J’ai toujours essayé de travailler dans le respect des règles européennes telles qu’elles existent, du moins en théorie. Mon objectif était de faire fonctionner Frontex comme une véritable agence de gardes-frontières et de garde-côtes, conformément aux attentes des États et des gouvernements nationaux, y compris celui de gauche à Madrid, qui, bien qu’ayant du mal à se prononcer contre les ONG, n’a pas opposé de résistance lorsqu’il s’agissait de trouver des solutions pour réduire le nombre de migrants.
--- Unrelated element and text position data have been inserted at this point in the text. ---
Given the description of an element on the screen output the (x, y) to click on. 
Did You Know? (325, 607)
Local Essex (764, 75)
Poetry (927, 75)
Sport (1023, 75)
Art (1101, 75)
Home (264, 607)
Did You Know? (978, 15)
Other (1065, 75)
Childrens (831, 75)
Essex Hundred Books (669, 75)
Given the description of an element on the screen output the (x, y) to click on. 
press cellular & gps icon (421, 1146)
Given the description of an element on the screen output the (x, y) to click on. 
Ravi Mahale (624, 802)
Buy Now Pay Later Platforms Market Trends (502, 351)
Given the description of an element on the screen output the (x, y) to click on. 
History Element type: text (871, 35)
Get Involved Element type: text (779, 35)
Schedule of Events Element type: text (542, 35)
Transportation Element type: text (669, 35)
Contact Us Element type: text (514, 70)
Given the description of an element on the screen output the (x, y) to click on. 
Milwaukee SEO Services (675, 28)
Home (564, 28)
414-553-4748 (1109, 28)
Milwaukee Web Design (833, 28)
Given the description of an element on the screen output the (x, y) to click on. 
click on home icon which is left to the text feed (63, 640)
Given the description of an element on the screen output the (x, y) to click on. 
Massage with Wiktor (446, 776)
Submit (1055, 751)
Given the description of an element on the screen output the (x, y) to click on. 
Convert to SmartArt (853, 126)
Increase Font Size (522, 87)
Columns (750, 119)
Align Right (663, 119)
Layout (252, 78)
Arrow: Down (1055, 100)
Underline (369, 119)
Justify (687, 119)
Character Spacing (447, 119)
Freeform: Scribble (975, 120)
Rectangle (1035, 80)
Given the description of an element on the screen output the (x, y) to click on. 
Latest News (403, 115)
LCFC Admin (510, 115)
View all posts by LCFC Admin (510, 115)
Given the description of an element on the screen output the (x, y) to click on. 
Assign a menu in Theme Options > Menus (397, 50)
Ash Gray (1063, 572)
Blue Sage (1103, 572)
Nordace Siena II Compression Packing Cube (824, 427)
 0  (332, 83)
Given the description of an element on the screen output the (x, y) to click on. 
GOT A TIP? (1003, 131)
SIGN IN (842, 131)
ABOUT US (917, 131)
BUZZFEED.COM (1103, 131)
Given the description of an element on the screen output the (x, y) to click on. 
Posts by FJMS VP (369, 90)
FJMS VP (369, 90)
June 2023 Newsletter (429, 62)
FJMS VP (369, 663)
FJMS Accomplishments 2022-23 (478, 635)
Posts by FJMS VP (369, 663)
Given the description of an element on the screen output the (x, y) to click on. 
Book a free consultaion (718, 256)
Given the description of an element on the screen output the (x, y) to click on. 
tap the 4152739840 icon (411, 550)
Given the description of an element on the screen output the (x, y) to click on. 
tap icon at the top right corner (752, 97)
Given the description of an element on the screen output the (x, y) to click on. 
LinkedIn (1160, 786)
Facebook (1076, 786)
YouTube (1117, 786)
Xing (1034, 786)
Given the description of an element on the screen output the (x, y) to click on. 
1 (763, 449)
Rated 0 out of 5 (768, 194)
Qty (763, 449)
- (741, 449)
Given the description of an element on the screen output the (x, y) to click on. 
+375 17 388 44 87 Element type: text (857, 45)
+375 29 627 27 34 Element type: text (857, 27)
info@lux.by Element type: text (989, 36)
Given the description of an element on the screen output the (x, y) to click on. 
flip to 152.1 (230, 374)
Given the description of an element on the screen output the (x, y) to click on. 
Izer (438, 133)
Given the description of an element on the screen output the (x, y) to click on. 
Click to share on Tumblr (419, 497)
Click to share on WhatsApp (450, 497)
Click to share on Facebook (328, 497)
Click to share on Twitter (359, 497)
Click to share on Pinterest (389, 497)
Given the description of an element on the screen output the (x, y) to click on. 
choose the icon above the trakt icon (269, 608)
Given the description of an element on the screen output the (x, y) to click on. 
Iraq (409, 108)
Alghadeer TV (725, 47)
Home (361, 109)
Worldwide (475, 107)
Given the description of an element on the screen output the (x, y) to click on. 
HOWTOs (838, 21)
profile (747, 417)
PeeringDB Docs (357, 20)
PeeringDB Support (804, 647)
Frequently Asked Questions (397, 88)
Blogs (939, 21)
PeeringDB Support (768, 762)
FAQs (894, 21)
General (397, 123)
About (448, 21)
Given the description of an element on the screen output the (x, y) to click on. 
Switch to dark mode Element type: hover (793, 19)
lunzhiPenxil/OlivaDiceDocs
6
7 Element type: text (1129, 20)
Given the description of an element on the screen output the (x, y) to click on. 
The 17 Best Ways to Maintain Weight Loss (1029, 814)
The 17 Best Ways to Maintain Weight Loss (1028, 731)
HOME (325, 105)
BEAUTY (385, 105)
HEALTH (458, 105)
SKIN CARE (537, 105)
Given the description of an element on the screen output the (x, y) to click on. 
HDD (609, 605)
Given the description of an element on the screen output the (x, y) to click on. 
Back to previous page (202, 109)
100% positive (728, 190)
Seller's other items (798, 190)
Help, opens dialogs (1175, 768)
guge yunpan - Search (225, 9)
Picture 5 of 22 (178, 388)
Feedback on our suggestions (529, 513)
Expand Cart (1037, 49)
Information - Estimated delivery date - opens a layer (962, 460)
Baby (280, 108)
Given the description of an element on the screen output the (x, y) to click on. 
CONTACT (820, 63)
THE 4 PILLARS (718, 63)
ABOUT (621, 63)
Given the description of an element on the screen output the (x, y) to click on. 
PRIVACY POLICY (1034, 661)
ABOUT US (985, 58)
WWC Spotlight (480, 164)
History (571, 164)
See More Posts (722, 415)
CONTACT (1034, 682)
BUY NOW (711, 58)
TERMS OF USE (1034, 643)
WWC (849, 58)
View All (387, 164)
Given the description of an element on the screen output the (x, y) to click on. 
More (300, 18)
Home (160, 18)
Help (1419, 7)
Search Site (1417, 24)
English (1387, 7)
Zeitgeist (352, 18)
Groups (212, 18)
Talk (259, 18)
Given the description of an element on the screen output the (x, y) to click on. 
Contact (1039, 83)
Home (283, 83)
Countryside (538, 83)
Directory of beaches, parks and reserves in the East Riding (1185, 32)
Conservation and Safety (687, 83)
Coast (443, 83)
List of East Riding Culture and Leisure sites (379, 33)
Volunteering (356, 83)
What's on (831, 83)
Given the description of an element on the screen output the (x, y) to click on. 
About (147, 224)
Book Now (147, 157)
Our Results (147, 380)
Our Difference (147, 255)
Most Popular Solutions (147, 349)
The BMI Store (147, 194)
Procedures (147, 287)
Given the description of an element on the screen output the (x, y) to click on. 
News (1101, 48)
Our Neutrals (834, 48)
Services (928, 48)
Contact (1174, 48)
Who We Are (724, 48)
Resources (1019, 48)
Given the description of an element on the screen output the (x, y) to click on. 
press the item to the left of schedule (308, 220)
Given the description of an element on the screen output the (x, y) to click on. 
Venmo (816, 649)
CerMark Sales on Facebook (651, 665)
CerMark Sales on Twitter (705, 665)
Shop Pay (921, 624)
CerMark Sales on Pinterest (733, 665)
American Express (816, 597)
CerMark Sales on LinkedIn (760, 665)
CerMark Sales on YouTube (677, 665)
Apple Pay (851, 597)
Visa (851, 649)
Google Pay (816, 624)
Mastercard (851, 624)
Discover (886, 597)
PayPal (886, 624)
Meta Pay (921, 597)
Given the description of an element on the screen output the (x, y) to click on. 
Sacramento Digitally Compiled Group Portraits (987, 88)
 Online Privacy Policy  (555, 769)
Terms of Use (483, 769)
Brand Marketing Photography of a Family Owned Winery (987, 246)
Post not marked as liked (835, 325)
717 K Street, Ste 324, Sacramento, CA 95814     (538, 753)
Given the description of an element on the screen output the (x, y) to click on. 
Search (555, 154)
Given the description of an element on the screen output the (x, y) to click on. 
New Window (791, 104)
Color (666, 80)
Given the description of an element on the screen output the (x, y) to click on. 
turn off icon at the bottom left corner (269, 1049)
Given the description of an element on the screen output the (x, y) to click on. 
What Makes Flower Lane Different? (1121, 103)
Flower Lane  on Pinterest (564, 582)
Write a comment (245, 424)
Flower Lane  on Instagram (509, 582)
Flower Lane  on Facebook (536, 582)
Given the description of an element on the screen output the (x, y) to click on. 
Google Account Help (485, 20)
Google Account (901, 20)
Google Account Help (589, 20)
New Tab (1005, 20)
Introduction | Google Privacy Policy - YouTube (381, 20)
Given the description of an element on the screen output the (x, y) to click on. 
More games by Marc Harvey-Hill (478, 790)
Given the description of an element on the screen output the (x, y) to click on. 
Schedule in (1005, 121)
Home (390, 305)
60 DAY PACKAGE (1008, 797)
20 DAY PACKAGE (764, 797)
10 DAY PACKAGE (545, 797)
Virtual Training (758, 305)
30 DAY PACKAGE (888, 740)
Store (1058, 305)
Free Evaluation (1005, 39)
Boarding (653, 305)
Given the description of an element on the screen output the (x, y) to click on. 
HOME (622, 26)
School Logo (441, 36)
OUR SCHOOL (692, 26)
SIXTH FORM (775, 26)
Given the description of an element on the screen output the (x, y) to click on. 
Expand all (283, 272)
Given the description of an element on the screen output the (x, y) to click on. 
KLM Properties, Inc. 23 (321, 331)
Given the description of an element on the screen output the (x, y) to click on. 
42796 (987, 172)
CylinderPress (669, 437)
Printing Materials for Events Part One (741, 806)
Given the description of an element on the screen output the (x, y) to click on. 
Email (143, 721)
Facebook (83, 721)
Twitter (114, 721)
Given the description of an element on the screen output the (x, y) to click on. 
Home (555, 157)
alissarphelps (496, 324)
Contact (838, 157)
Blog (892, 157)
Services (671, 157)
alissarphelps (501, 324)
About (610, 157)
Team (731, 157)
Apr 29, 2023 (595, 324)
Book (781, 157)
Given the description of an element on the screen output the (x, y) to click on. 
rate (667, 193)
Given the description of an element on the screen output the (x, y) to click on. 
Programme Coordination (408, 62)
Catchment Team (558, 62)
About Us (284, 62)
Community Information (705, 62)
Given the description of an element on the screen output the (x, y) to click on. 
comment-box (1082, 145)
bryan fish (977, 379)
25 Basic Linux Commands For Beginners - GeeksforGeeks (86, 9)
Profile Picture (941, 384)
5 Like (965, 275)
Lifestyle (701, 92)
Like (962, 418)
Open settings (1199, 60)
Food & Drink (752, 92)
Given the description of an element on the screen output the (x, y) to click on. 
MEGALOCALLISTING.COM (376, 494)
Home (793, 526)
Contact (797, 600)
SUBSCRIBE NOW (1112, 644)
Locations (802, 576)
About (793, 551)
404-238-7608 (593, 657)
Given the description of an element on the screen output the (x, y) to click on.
C’était ce qui était attendu de nous.
Cependant, un rapport de force a rapidement émergé. J’ai pris mes fonctions en janvier 2015 et les ai quittées en avril 2022. Dès l’été 2017, on sentait déjà des tensions. L’agence connaissait une croissance phénoménale, tant en termes de personnel que de budget. Dans mes prises de parole publiques, j’ai commencé à affirmer que Frontex n’était pas une ONG humanitaire et qu’il ne fallait pas en faire une super ONG.
Je le disais à mes employés lors des séminaires de cohésion et de formation interne, et j’ai de plus en plus exprimé cette position dans mes communications publiques et dans les médias à l’échelle européenne. Je répétai que notre rôle devait être celui d’une police aidant les États membres à contrôler leurs frontières, et que nous ne devions pas agir comme les ONG ni collaborer avec elles dans cette optique. Cette déclaration a mis fin à un tabou et a levé l’ambiguïté qui existait sur la mission de l’agence.